Records for the task below:

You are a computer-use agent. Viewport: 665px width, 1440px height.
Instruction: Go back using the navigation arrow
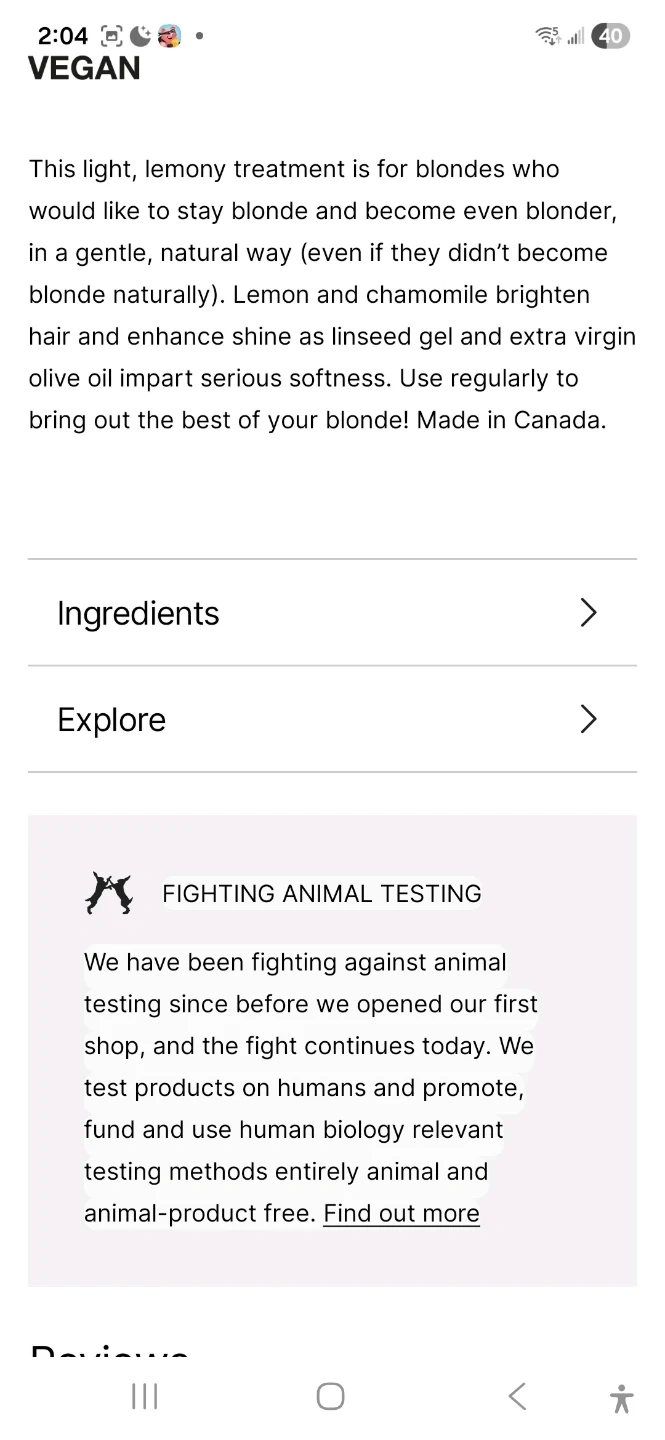[x=517, y=1397]
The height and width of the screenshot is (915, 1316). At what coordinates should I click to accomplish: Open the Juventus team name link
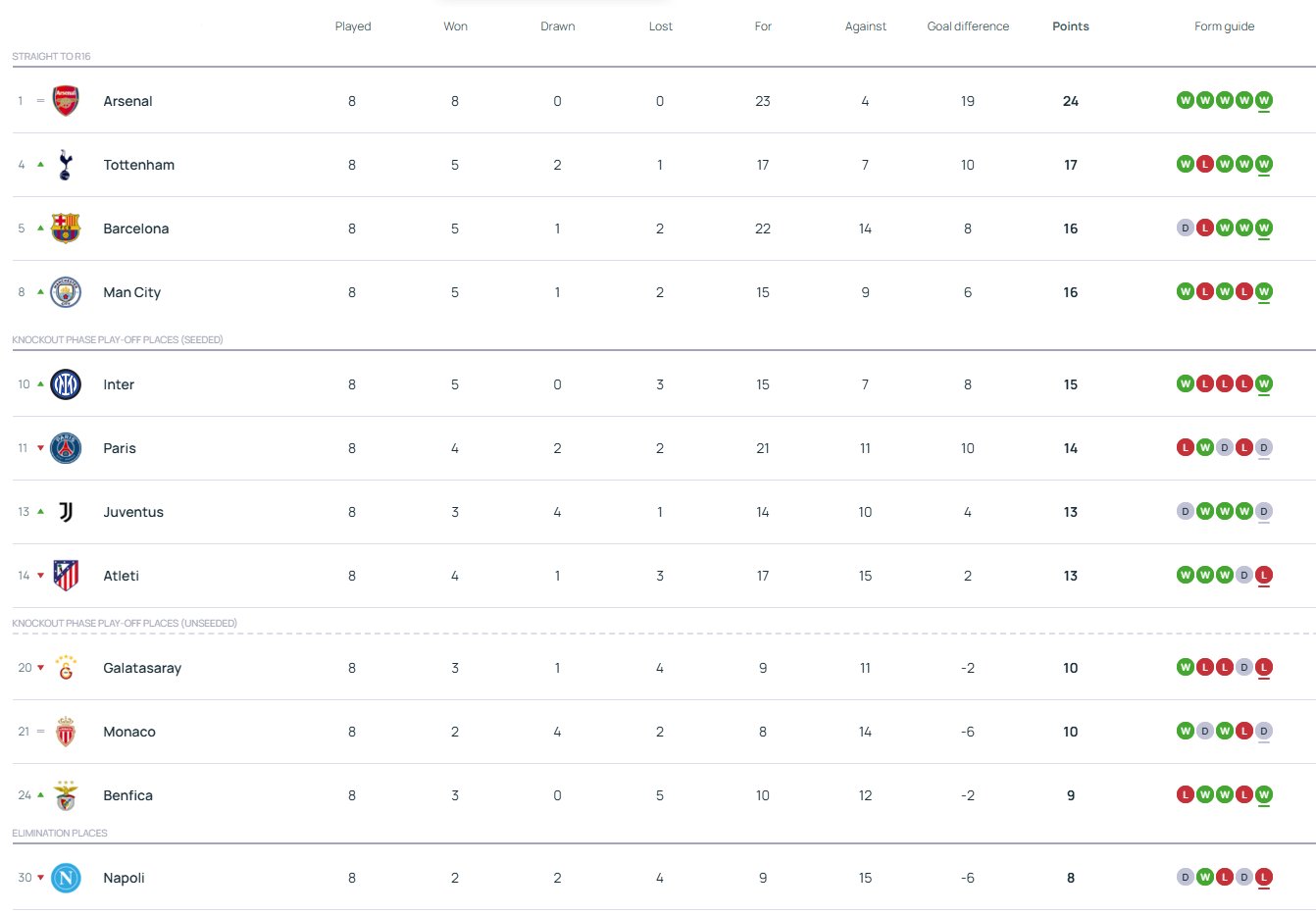133,512
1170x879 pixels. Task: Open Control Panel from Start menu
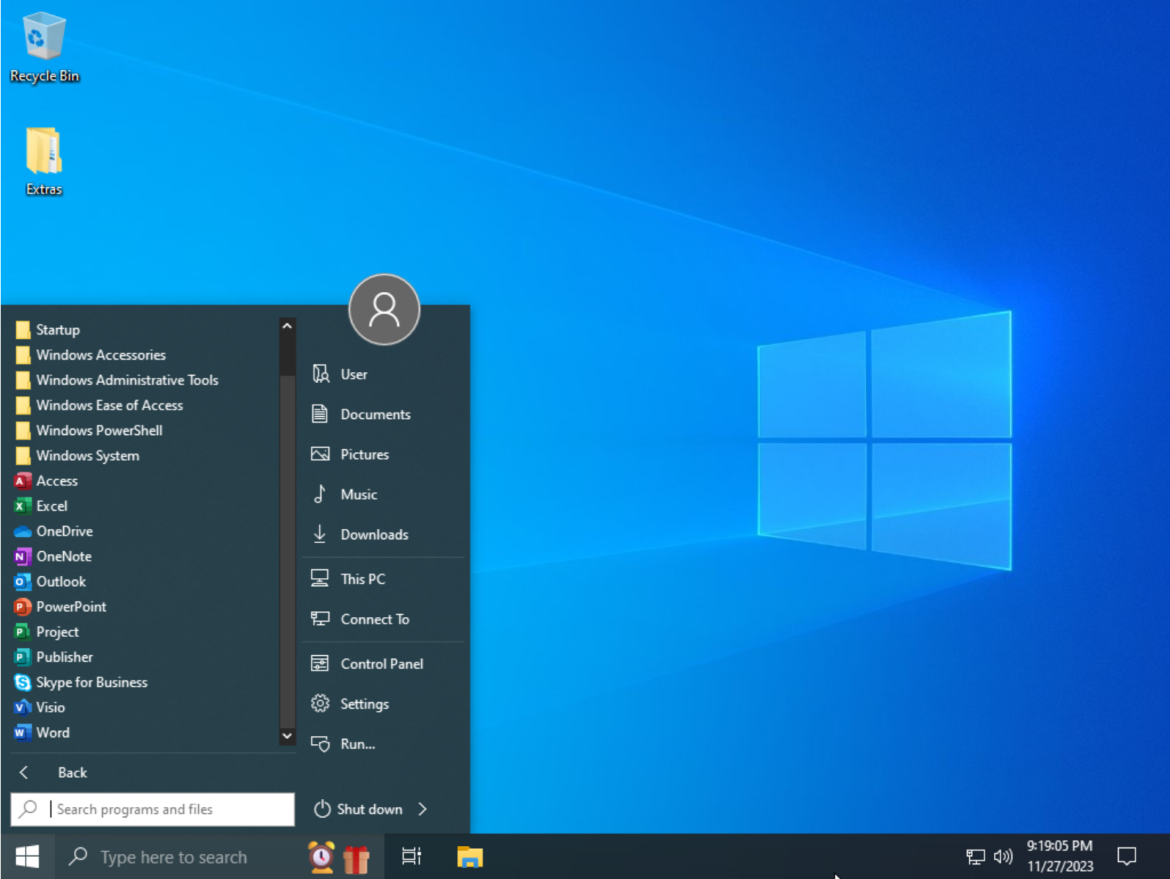point(381,663)
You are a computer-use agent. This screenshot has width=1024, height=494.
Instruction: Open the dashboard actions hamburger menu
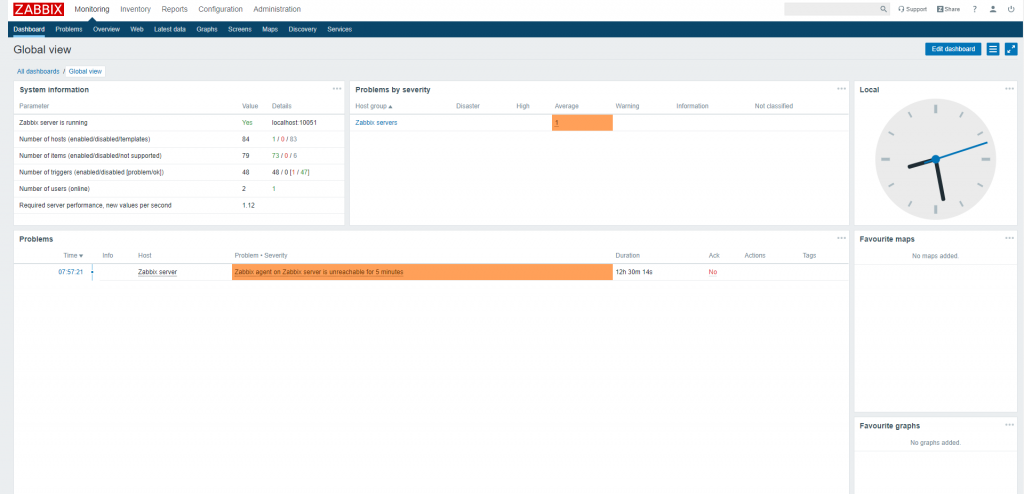coord(993,49)
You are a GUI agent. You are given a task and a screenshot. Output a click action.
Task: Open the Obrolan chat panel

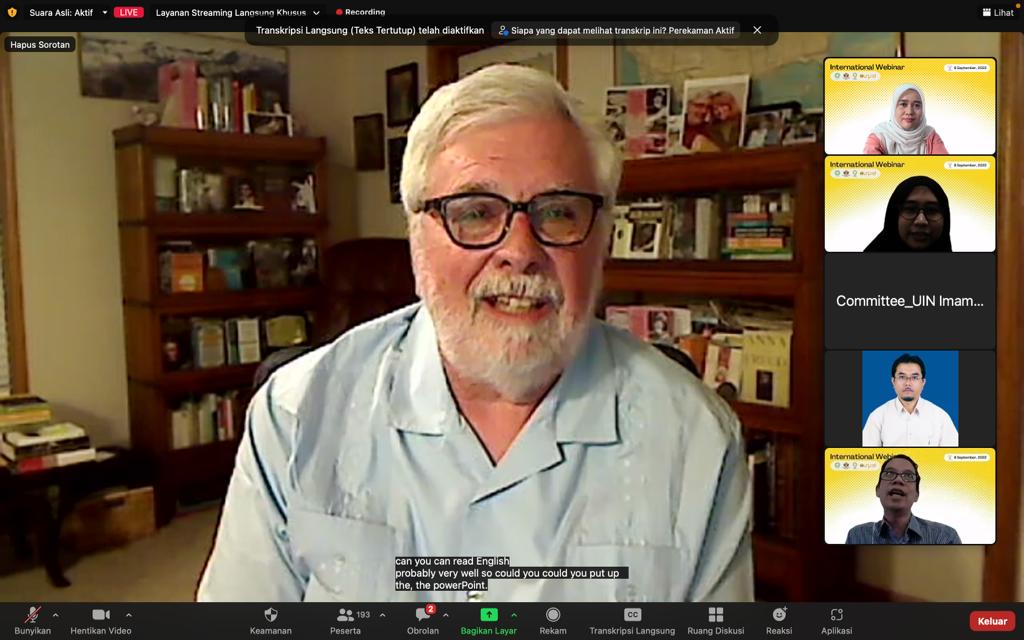click(423, 615)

End of Records for the task.

What needs to be done
For the word "agent", report how many lines of the records contain it; respond with the number only.

Answer
3